Locate and write down the inequality equation in question. As an example, use the equation.
3x + 6y > 14
Solve the linear equation for y in terms of x or , if the equation is already expressed in this form, skip this step and move to step 3. Pay attention to the order of operations as to how to manipulate and combine terms. The acronym PEMDAS represents the order of operation, which stands for parentheses, exponents, multiplication and division, and then addition and subtraction. Continuing with the example 3x + 6y > 14:
Start by subtracting 3x from both sides:
3x + 6y - 3x > 14 - 3x
6y > 14-3x
Divide through by 6 to get y by itself
6y/6 > (14- 3x)/6
y > (14-3x)/6
Convert the inequality sign into an equal sign. Continuing with our example, this is
y = (14 - 3x)/6
Plot the linear equation from step 3. Continuing with the example equation, draw an x-y graph labeling both the x and y axis from 1 to 10. Start with x = 1. At x = 1, y is 11/6 or 1.83. Plot the point (1, 1.83) on the graph.
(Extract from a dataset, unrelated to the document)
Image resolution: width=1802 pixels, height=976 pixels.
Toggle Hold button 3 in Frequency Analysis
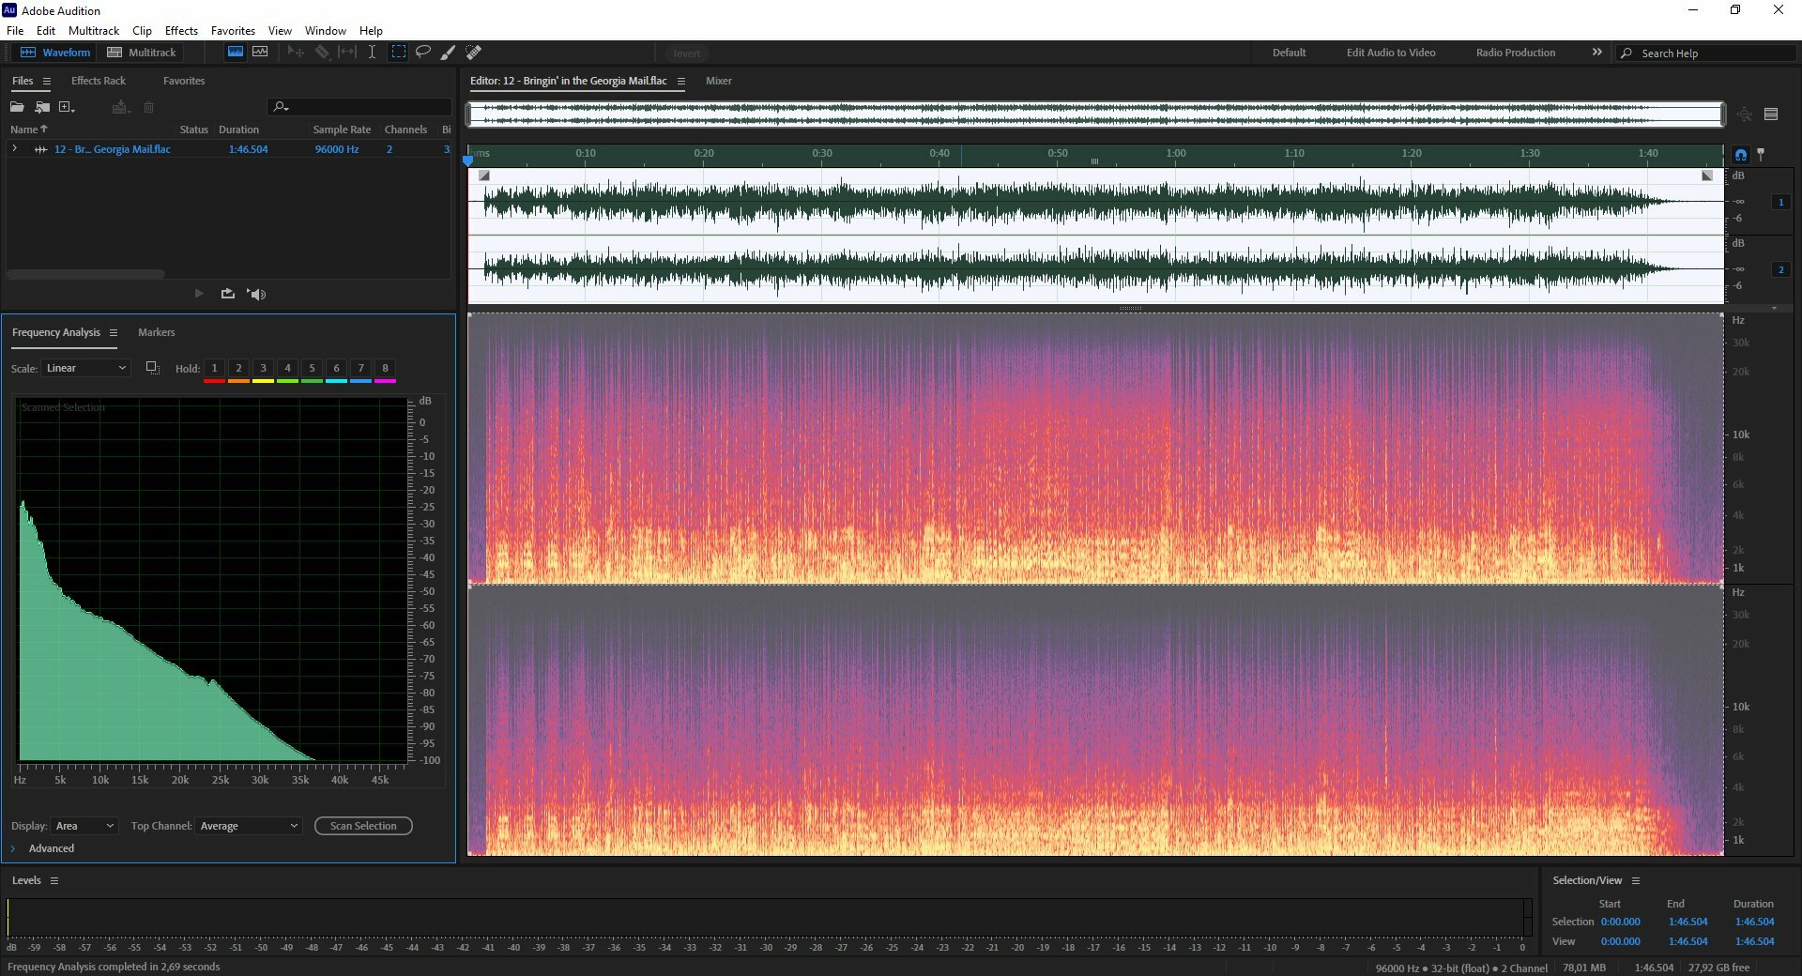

At x = 2, y is 8/6 or 1.33. Plot the point (2, 1.33) on the graph. At x = 3, y is 5/6 or 0.83. Plot the point (3, 0.83). With three points, you can draw the graph. Take a ruler and trace a line through the three points.
Present the inequality on the graph by shading in the appropriate area. Continuing with the example, given that the inequality for this example is a greater than sign, it represents the area of the graph where the values of y is greater than the line. Therefore, you will shade in the area where the values of y is above the line.